What to produce ▸ The response must be made up of the lines in the entries below that contain "Advertise".

(Dataset entries)
BEGIN

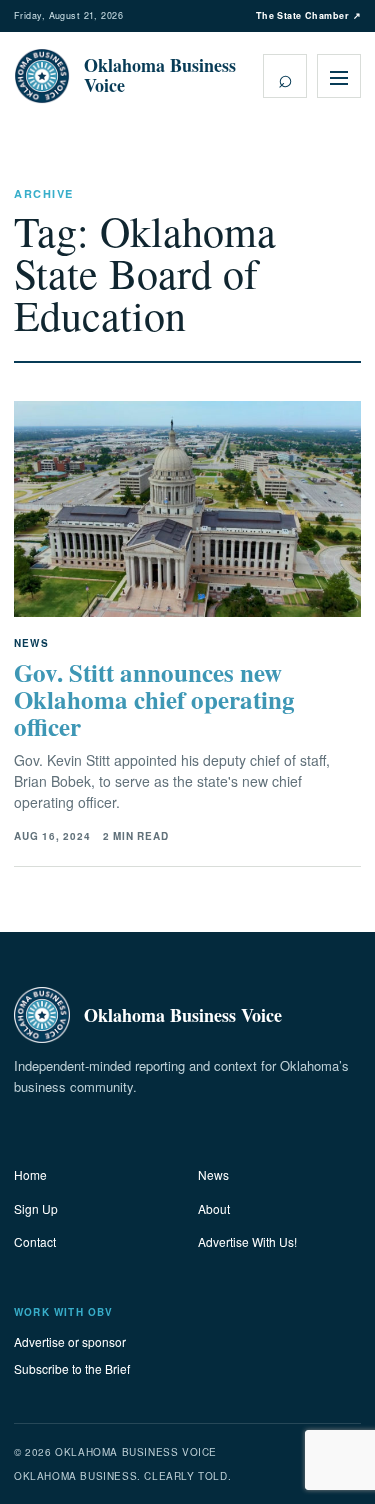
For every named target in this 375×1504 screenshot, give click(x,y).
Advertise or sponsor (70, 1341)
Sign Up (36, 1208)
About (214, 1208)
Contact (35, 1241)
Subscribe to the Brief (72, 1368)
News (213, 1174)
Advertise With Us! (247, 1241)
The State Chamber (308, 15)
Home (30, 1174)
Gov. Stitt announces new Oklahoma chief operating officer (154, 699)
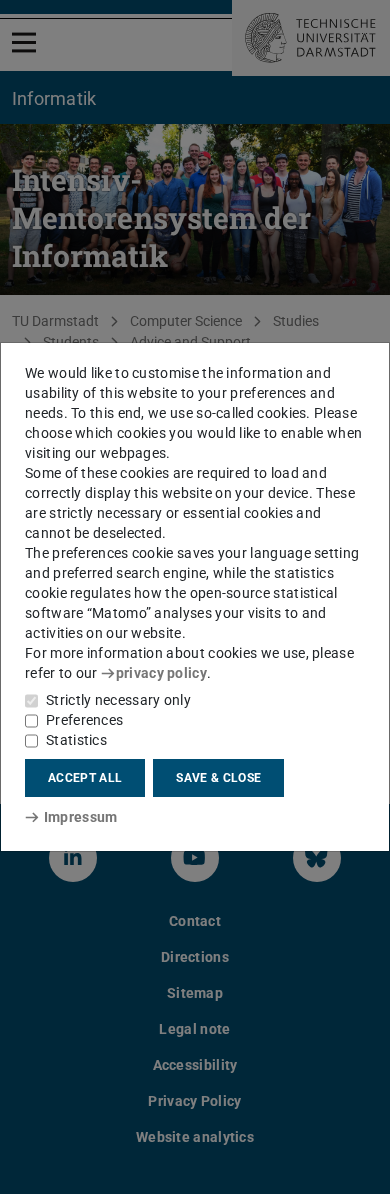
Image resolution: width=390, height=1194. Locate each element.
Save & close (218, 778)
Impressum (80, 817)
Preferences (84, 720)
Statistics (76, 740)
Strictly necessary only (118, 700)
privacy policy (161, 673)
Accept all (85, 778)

END

Answer space ▸
Advertise or sponsor (70, 1341)
Advertise With Us! (247, 1241)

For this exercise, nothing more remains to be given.